Use AI on flights, in subways, or anywhere without connectivity. Download once, use forever.

🆓

Zero Cost

No subscription, no API fees. The model is free and open-weight. The app is free.

Which phones can run Gemma 4?

iPhone / iOS

Device RAM Model
iPhone 16 Pro Max 8 GB E2B ✓
iPhone 15 Pro 8 GB E2B ✓
iPhone 15 / 14 6 GB E2B ✓
iPhone 13 / SE 3 4 GB Too little RAM

E4B (~9.6 GB) will crash on any iPhone — stick to E2B for iOS.

🤖 Android

Device RAM Model
Galaxy S25 Ultra 12 GB E4B ✓ E2B ✓
Pixel 9 Pro 16 GB E4B ✓ E2B ✓
Mid-range (8 GB) 8 GB E2B ✓
Budget (<6 GB) 4–6 GB E2B (marginal)

E4B needs 10 GB+ available RAM. Most phones should use E2B.

How to install Gemma 4 on your phone

iPhone

  1. 1.

    Download Google AI Edge Gallery from the App Store.

  2. 2.

    Open the app, find Gemma 4 E2B, and tap Download. The model is ~2 GB.

  3. 3.

    Start chatting. Works fully offline once downloaded.

🤖 Android

  1. 1.

    Install AI Edge Gallery from Google Play.

  2. 2.

================

__Assignment A__. How much available RAM does the Gemma 4 guide say the E4B model needs?
__Assignment B__. Decide whether each statement agrees with the Gemma 4 guide. Answer yes or no for each and quote the words that settle it. (i) The iPhone 13 can run E2B. (ii) The app costs nothing. (iii) E4B runs on the iPhone 16 Pro Max.
__Assignment C__. Carry on the Gemma 4 guide from the last line of its Android installation steps.

Data excerpts

================

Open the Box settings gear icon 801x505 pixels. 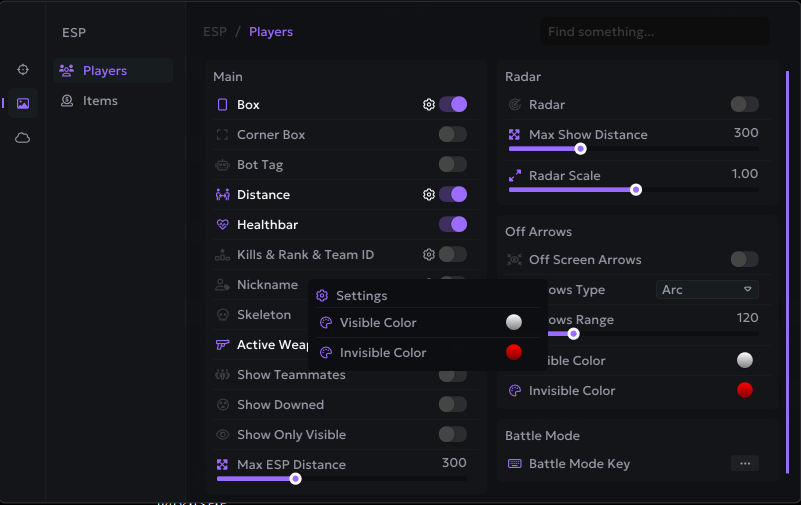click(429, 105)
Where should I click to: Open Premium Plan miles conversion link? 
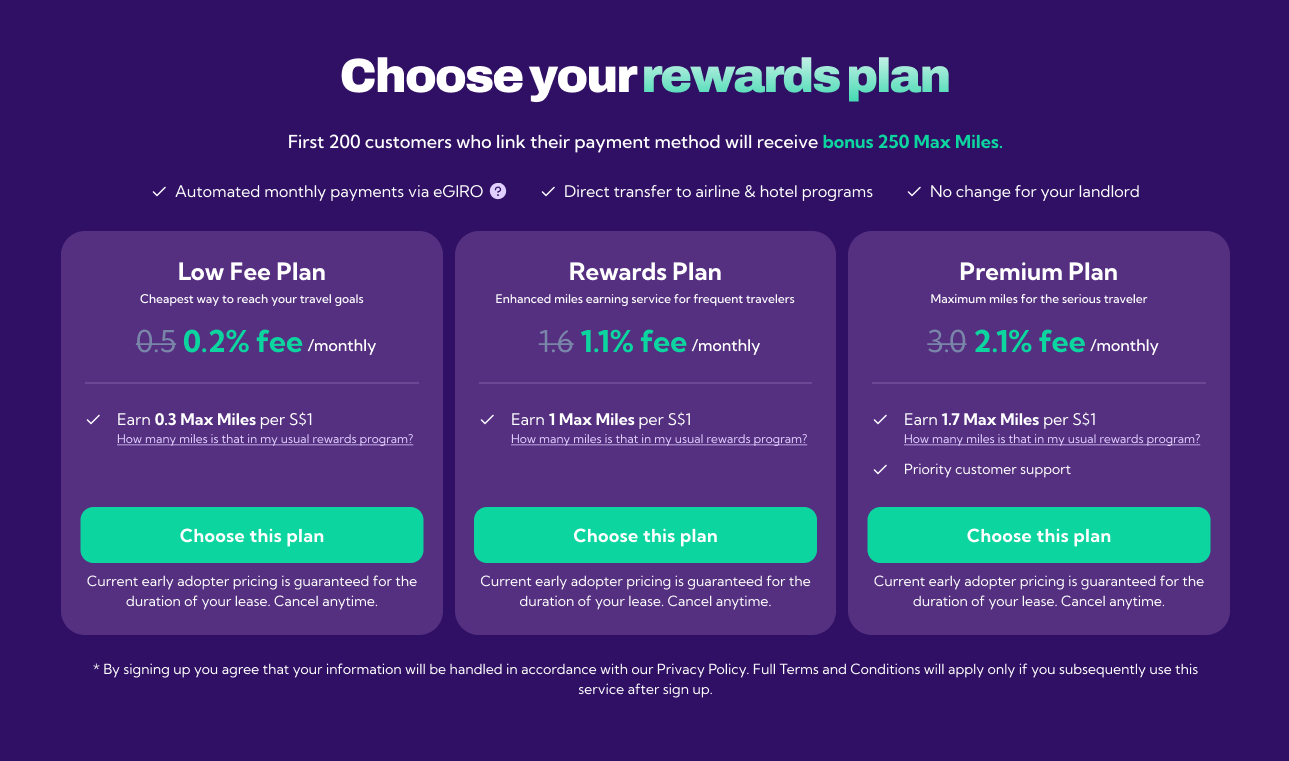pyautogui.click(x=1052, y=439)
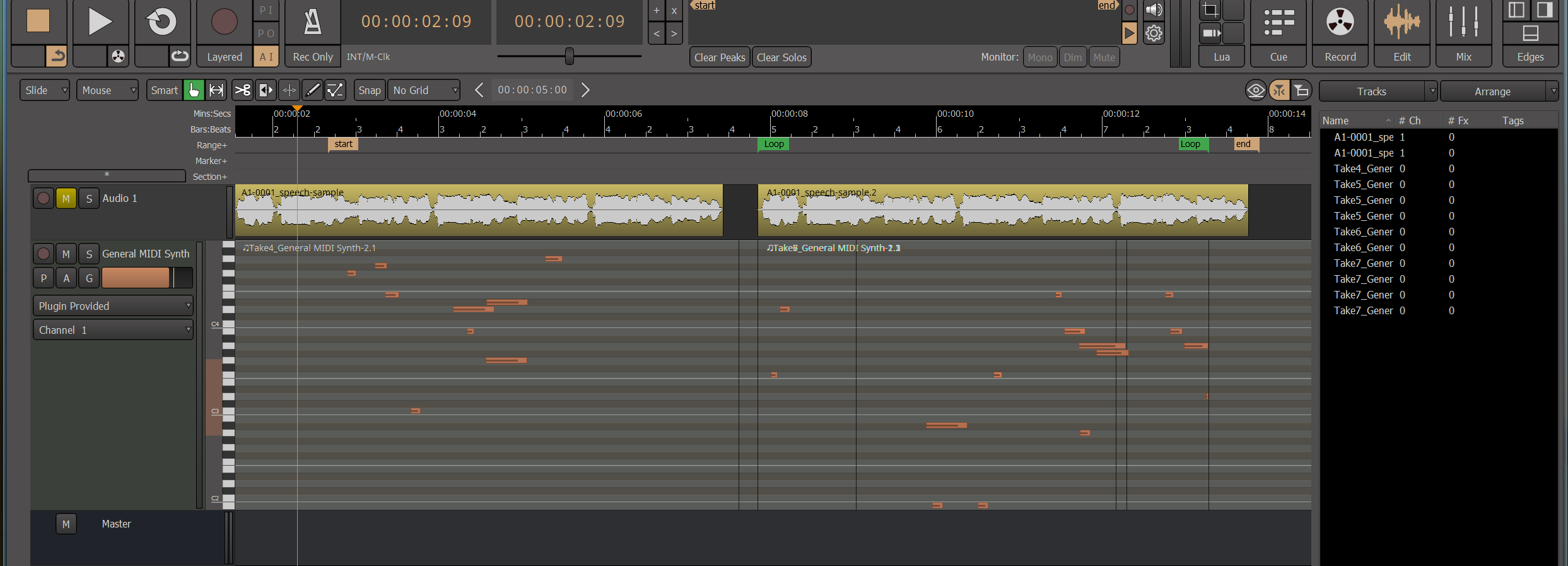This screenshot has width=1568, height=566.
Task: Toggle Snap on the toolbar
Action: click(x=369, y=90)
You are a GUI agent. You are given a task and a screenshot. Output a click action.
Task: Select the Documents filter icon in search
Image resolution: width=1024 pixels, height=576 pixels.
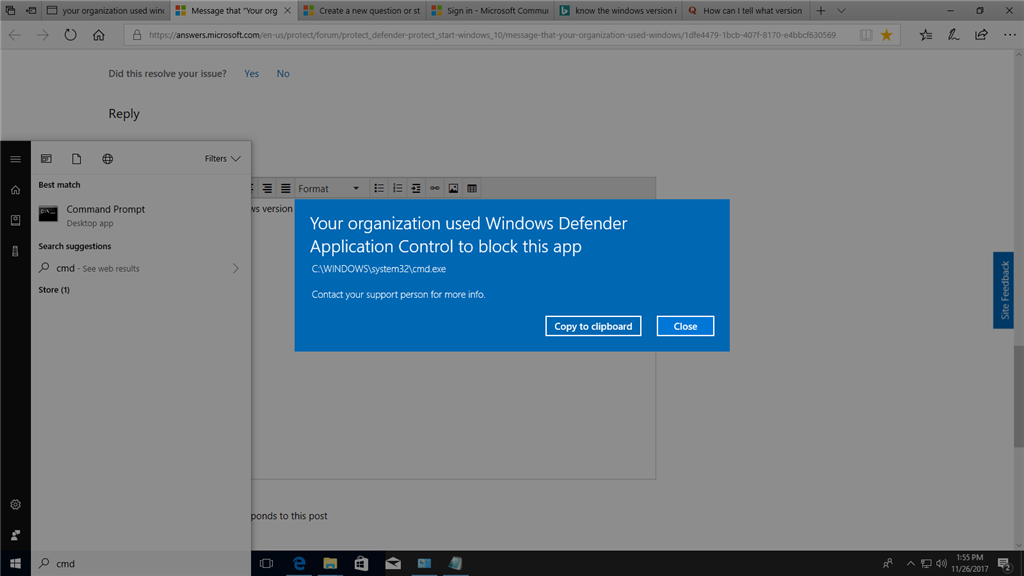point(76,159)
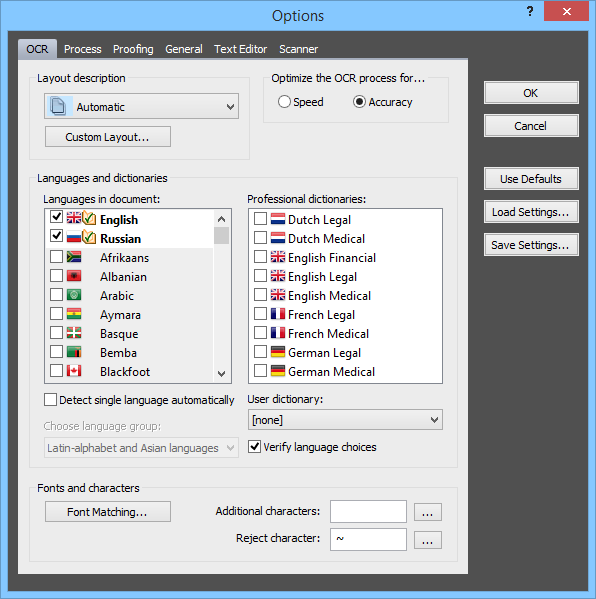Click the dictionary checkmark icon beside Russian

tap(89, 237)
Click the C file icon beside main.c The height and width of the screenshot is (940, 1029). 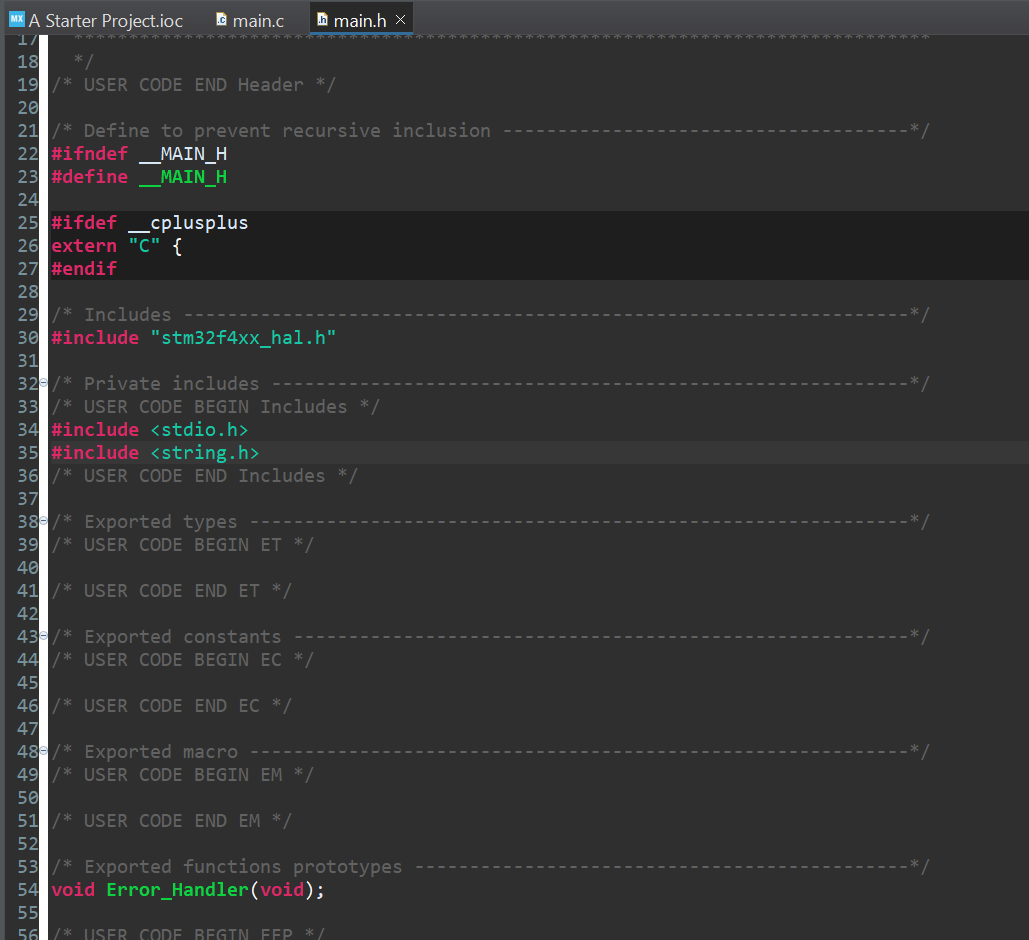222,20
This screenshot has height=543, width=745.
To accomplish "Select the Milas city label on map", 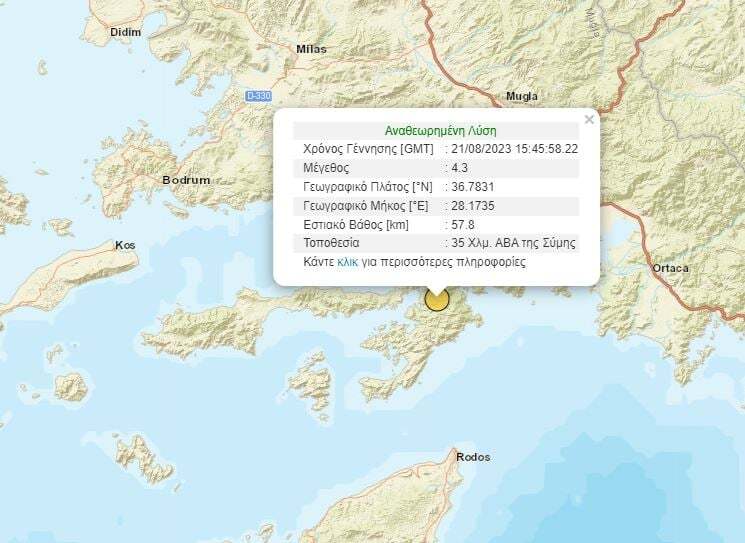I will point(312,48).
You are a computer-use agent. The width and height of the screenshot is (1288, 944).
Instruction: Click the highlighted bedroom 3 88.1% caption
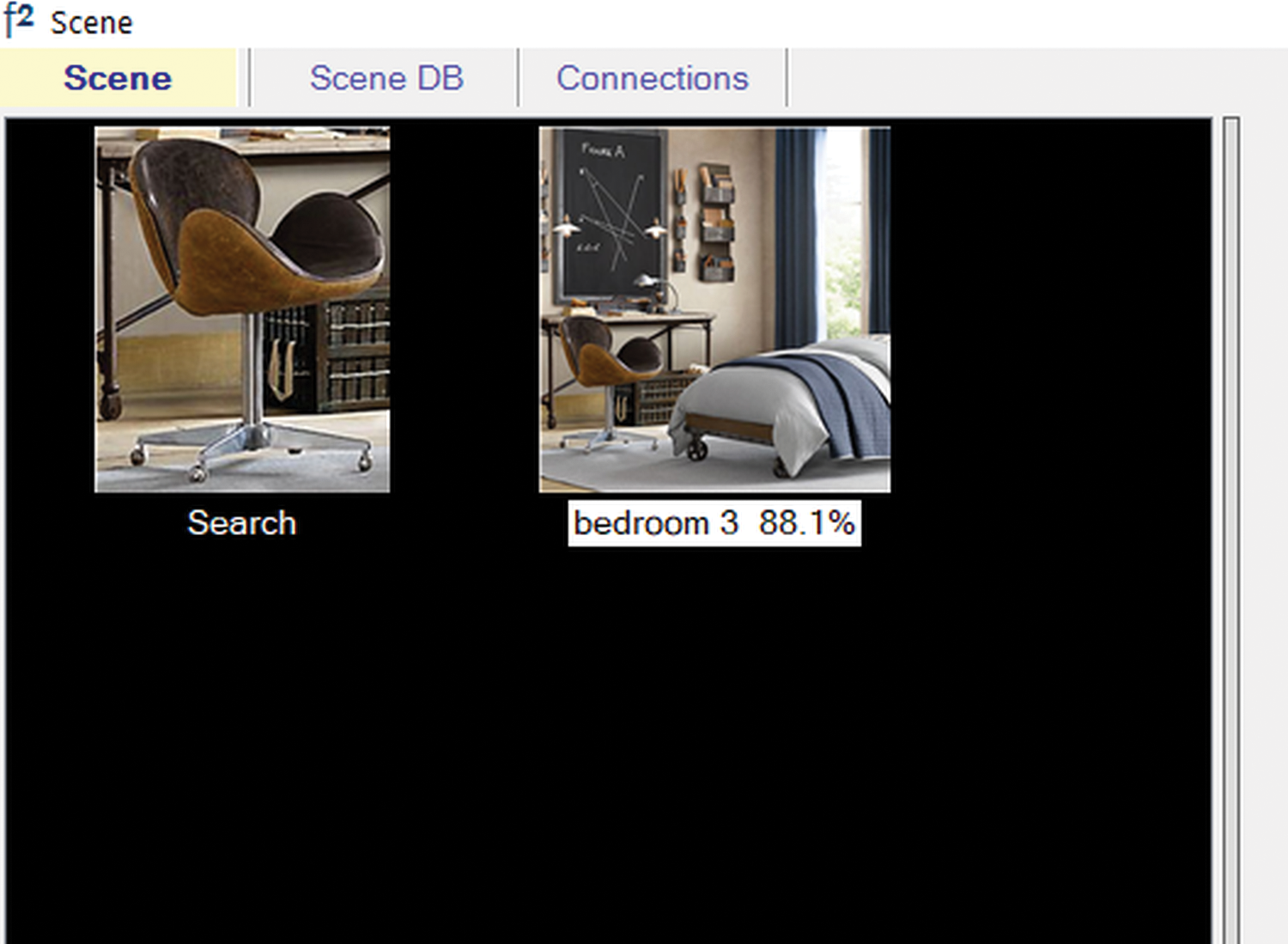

================

__Answer A__. E4B needs 10 GB or more of available RAM.

__Answer B__.
(i) No: "iPhone 13 / SE 3 4 GB Too little RAM"
(ii) Yes: "The app is free."
(iii) No: "E4B (~9.6 GB) will crash on any iPhone"

__Answer C__.
    Select Gemma 4 E2B (or E4B if your phone has 10 GB+ RAM).

  3. 3.

    Tap Download, then chat. No API key or account needed.

⚠ Safety note: Only install from Google Play or the official GitHub repo. Avoid APK mirror sites — search results for "gemma 4 apk" often lead to unverified repackages.

Building a mobile app? Use LiteRT-LM

AI Edge Gallery is for testing. If you're integrating Gemma 4 into your own iOS or Android app, Google's recommended path is LiteRT-LM — the current on-device LLM runtime in the Google AI Edge stack.

Goal Use this Platform
Try Gemma 4 on your phone AI Edge Gallery iOS & Android
Embed Gemma 4 in your own app LiteRT-LM iOS & Android
Legacy integration path MediaPipe LLM Inference Deprecated

LiteRT-LM supports Gemma 4 E2B at under 1.5 GB on some devices, with dynamic context handling for up to 128K tokens. The older MediaPipe LLM Inference API is marked deprecated — avoid it for new projects.

Watch: Gemma 4 running on iPhone

Running Gemma 4 entirely offline on an iPhone — no internet, no API key required.

What can you do with Gemma 4 on mobile?

Offline translation — translate text between languages without internet. Great for travel.

Private Q&A — ask sensitive questions (medical, legal, financial) without any data leaving your device.

Writing assistant — draft emails, messages, or social posts on the go.

Learning & study — explain concepts, summarize articles, or practice flashcards without connectivity.

When should you use a server instead?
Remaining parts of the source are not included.